BMAL1 upregulates STX17 levels to promote autophagosome-lysosome fusion in hippocampal neurons to ameliorate Alzheimer’s disease
Xiuya Zhou,
Kaili Du,
Tian Mao,
Ning Wang,
Lifei Zhang,
Yuan Tian,
Ting Liu,
Li Wang,
Xiaohui Wang
Affiliations
Xiuya Zhou
Basic Medical Sciences Center, Shanxi Medical University, Taiyuan, China; Department of Pathology, West China Hospital, West China Medical School, Sichuan University, Chengdu, China
Kaili Du
Basic Medical Sciences Center, Shanxi Medical University, Taiyuan, China; Department of Pathology, Shanxi Medical University, Taiyuan, China
Tian Mao
Basic Medical Sciences Center, Shanxi Medical University, Taiyuan, China
Ning Wang
Basic Medical Sciences Center, Shanxi Medical University, Taiyuan, China
Lifei Zhang
Basic Medical Sciences Center, Shanxi Medical University, Taiyuan, China
Yuan Tian
Basic Medical Sciences Center, Shanxi Medical University, Taiyuan, China
Ting Liu
Basic Medical Sciences Center, Shanxi Medical University, Taiyuan, China; Department of Pathology, Shanxi Medical University, Taiyuan, China
Li Wang
Basic Medical Sciences Center, Shanxi Medical University, Taiyuan, China; Department of Pathology, Shanxi Medical University, Taiyuan, China
Xiaohui Wang
Basic Medical Sciences Center, Shanxi Medical University, Taiyuan, China; Key Laboratory of Cellular Physiology (Shanxi Medical University), Ministry of Education, Taiyuan, China; Department of Pathology, Shanxi Medical University, Taiyuan, China; Corresponding author
Summary: We aim to investigate muscle ARNT-like protein 1 (BMAL1) regulation of syntaxin17 (STX17) in mouse hippocampal neurons, focusing on autophagy and amyloid-β (Aβ) deposition. Autophagosome-lysosome fusion in APP/PS1 hippocampal tissues was observed using transmission electron microscopy, while mRNA levels of LC3II and P62 were measured via reverse-transcription PCR (RT-PCR) after Amyloid precursor protein (APP) overexpression. STX17, linked to autophagy and differentially expressed in Alzheimer’s disease (AD) brains, was knocked down or overexpressed to assess its effects.

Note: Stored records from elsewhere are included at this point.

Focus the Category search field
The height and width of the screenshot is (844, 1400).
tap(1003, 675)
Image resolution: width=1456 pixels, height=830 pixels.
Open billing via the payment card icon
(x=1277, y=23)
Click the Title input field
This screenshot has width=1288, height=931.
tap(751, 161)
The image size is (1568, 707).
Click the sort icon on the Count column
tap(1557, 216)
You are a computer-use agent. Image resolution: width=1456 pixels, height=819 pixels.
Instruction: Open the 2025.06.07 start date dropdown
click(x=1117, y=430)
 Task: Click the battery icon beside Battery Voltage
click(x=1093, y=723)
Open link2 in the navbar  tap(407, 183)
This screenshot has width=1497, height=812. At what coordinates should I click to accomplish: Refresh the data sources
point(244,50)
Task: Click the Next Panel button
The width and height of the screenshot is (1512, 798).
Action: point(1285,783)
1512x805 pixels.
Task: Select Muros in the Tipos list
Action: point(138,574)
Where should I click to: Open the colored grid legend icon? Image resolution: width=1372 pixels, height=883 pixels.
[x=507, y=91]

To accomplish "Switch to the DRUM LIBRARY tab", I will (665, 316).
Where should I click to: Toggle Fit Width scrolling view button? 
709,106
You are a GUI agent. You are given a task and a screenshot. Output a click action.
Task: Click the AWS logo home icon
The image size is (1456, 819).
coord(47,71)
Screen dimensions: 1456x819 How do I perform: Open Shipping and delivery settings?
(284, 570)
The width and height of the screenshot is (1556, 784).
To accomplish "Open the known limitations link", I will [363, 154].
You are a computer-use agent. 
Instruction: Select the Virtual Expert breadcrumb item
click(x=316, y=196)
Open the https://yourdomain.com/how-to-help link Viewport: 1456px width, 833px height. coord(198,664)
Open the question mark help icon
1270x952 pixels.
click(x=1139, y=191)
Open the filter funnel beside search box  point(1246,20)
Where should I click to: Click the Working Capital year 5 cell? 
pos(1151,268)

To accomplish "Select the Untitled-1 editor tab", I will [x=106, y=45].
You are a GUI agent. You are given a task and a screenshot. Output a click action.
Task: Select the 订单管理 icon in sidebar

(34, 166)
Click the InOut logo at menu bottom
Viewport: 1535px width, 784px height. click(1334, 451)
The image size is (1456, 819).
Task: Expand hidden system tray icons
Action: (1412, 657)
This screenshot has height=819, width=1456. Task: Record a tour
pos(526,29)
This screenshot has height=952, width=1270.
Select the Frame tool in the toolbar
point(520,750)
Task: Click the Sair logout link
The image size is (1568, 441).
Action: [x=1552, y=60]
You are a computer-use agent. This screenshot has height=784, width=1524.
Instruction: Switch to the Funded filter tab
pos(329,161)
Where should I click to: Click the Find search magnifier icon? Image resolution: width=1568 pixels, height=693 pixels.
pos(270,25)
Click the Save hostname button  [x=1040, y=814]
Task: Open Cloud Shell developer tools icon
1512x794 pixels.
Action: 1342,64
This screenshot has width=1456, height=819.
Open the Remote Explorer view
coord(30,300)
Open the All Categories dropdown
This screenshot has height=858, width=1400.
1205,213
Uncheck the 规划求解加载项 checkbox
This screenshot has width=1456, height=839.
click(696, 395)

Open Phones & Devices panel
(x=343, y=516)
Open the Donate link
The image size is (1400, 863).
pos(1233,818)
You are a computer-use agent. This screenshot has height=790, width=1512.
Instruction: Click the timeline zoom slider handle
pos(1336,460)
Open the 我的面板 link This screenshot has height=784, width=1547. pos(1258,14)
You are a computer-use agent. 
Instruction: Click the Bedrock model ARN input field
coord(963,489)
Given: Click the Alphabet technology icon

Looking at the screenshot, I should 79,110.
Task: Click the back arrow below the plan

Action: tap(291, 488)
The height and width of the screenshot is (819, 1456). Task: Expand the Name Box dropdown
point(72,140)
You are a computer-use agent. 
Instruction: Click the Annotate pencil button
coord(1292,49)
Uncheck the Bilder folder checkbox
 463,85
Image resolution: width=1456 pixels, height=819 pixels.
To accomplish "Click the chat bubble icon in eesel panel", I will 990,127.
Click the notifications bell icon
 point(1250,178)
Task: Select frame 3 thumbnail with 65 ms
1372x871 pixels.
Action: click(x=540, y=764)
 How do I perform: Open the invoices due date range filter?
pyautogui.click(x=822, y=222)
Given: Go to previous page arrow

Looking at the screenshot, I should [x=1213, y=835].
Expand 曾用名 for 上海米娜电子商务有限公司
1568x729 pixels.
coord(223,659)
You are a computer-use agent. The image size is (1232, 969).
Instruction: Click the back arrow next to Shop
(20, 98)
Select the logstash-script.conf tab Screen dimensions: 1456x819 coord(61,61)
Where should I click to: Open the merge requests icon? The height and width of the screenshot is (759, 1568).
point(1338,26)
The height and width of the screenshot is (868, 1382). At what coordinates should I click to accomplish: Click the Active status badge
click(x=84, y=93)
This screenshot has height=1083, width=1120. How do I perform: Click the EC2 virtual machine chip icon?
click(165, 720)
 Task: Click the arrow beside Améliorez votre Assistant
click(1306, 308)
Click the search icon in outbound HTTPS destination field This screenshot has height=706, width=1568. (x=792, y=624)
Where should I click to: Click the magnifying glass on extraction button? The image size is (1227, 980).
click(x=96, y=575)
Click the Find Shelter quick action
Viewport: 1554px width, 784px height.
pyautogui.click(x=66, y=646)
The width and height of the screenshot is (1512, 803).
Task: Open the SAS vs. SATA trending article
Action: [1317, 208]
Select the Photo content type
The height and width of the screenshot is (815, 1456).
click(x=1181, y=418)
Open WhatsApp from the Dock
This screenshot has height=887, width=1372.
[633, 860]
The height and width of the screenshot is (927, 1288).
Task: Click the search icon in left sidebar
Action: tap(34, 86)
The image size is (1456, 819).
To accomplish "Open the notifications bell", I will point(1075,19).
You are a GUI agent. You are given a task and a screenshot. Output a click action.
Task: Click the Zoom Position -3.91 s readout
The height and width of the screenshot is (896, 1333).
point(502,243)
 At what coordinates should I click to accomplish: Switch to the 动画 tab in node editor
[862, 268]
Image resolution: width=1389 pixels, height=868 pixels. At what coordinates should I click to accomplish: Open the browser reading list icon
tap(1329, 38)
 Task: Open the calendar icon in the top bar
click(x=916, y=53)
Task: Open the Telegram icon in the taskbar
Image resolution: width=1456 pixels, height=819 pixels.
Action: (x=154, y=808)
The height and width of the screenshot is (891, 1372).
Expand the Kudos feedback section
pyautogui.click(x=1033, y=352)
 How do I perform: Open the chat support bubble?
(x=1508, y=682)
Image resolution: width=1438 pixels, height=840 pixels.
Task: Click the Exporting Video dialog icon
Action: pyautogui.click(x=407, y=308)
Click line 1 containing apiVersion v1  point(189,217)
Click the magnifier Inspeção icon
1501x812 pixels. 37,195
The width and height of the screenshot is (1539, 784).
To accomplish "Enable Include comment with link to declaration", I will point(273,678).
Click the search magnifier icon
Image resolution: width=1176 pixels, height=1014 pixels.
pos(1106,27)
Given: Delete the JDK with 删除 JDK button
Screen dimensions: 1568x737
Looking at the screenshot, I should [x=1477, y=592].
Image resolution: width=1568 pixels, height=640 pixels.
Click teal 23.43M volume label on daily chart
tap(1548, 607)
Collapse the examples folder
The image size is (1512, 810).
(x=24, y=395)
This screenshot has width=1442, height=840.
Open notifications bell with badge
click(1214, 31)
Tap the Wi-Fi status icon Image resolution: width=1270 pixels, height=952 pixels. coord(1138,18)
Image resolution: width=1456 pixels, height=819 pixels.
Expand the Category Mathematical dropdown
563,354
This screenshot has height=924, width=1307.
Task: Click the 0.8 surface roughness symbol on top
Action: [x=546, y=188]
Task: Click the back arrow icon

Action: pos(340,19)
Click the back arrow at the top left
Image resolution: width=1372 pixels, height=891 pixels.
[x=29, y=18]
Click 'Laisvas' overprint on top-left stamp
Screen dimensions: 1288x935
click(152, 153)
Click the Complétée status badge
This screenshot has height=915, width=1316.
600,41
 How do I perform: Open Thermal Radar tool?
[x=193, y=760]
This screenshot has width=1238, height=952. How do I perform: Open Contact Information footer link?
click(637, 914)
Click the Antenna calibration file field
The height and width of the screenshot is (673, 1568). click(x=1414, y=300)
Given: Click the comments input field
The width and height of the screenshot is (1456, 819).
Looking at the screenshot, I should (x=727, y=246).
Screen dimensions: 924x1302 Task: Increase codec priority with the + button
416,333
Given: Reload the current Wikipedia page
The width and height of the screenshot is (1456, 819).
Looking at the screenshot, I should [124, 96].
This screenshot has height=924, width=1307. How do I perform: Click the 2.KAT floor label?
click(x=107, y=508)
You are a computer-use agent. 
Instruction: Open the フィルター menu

The results showed that reduced STX17 impairs autophagosome-lysosome fusion, leading to abnormal Aβ deposition. Coimmunoprecipitation (Co-IP) and immunofluorescence confirmed STX17 interaction with SNAP29 and VAMP8 to form SNARE complexes. Furthermore, BMAL1 binding to STX17 was examined using luciferase assays. Circadian rhythm disturbances and decreased BMAL1 expression in APP/PS1 mice were noted, while BMAL1 overexpression upregulated STX17 expression and promoted autophagy to reduce Aβ deposition. Thus, the BMAL1 protein can promote STX17 transcription to induce STX17-SNAP29-VAMP8 complex formation to clear intracellular Aβ through autophagy.